I recently got a new book called “Sailor on Snowshoes – Tracking Jack London’s Northern Trail” by Dick North. Mr. North has spent decades gathering every detail of London’s trip to Dyea and Dawson, but one incident jumped out at me that I had never heard before.
On page 81, he states that when the Nantucks spoke of “previous wrongs, it is very possible that it was the murder of the two maternal uncles of Johnny Johns they had in mind. ” Johnny Johns was the nephew of Skookum Jim Mason and Tagish Charlie. In 1982 Johnny Johns insisted that “very early in the gold rush era transgressions of the law occurred that were never reported because there were simply no law enforcement officers around. He cited the fate of his mother’s two brothers in 1896. When several white men who had set up camp on the beach at the outlet of Lake Lindeman caught an Atlin native stealing their liquor supply, they promptly shot the thief, killing him instantly. Seeing the only witnesses were two natives (who happened to be John’s mother’s brothers), they killed them as well. Word of the murders leaked out to the village people when the Native girlfriend of one of the whites told John’s mother about it.”
So, I looked through “Life Lived as a Story” by Julie Cruikshank and found the genealogy chart for Angela Sidney’s family. Johnny Johns’ mother was La.oos Tiaa, kaax’anshi or Maria Johns, married to Tagish John. Maria had two brothers who were named Tl’uku and Kult’us but there is no information on them.

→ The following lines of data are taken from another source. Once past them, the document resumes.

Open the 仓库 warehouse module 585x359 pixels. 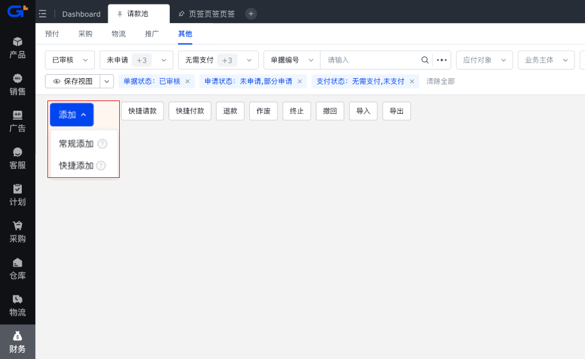[17, 269]
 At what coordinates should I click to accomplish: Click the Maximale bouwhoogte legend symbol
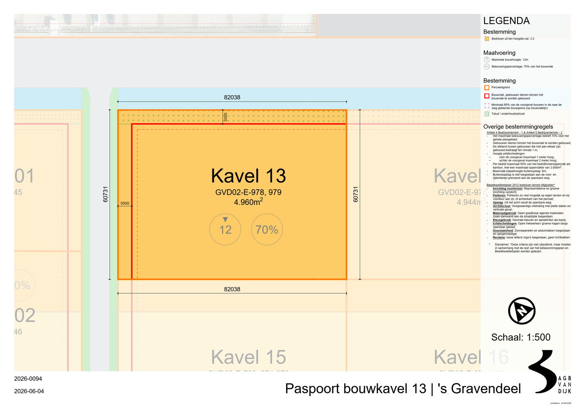[487, 60]
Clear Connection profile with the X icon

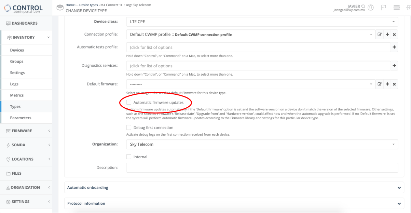tap(394, 35)
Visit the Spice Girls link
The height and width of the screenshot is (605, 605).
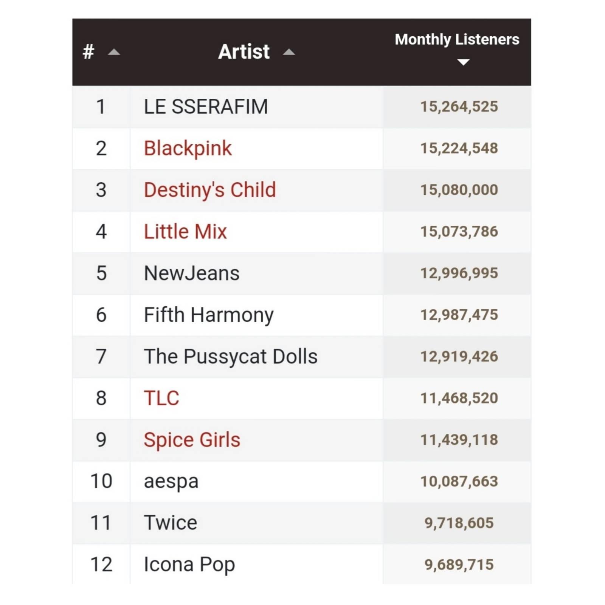192,440
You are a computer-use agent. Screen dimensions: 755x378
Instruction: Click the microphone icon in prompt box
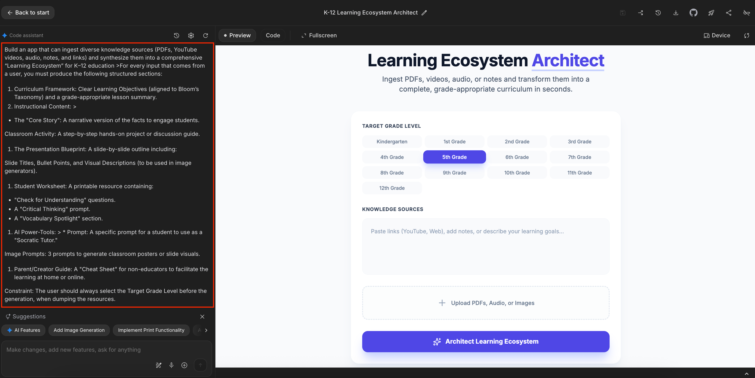171,365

Since the 1896 murder was not investigated and the murderers’ names were not recorded it would seem that in this case, they got away with murder. Then, two years later, on May 10, 1898 the Nantuck brothers take retribution for past occurrences, which presumably had to do with the white powder incident – or maybe something else.
North says that Johnny Johns’ family may have instead been referring to the 1896 murders.
An interesting thought might be that the two miners who murdered the brothers could possibly be the same two miners that the Nantucks shot in 1898.
The Nantuck brothers’ testimony seems confused, as written up in “Essays in the History of Canadian Law: British Columbia and the Yukon” by John McLaren and Hamar Foster which is viewable online. It was generally accepted that the Canadian government was trying to understand the issues involved in cases involving First Nations people and that they were beginning to rethink the previous frontier justice actions.
This week the remains of Dawson and Jim Nantuck were re-interred after they were identified in Dawson after accidentally being dug up during a construction project last summer. The Dawson cemetery is seen above.